Something I am Proud Of:
I am a shy guy with poor self-esteem, so I didn’t have many friends, was bullied, and traumatized as a kid. Things got worse when I left home to pursue my bachelor degree. I was unaware about my condition and behavior, until it reached climax and I realized I was in danger. I decided to seek for professional help. Once diagnosed, it felt like a nightmare because my conservative family wasn’t aware of mental health, due to their religious faith. It’s hard for me to explain what is going on to my friends, and I felt so alone. I’ve created different personas, and the journey wasn’t easy. I’ve had to adapt to several medicines and validate my own emotions. I’ve been rejected from jobs and wondered how I’d make a living, so I lied and tried functional ordinarily. However, it’s been years since then. I’m still fighting to survive, but now I have a master degree and a decent job in managerial position, something I would never imagine that I could achieve. The journey has long way ahead, with struggles I may face. No matter what, I proud of myself for being alive and surviving.

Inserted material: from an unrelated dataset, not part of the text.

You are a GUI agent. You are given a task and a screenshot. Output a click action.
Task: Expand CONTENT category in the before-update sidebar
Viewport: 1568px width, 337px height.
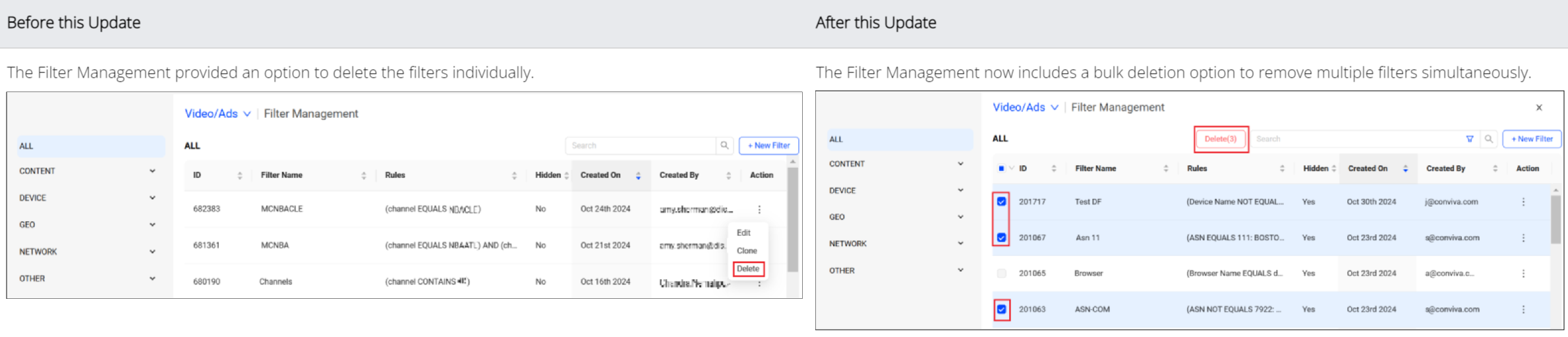152,171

Advice For Newly Diagnosed:
At first, it might be confusing and difficult to cope with your situation. The most important thing that once you get diagnosed, don’t be focus with the illness that you get. All you have to do is to find a way to make yourself functional and get a healthy coping mechanism. No one will understand you better than yourself. When you got relapsed, validate your emotions and let it through. The dark times will fade away soon and make affirmation that no matter what happen, you are precious and deserve to be happy. Maybe not now, but soon you see the light at the end of the tunnel.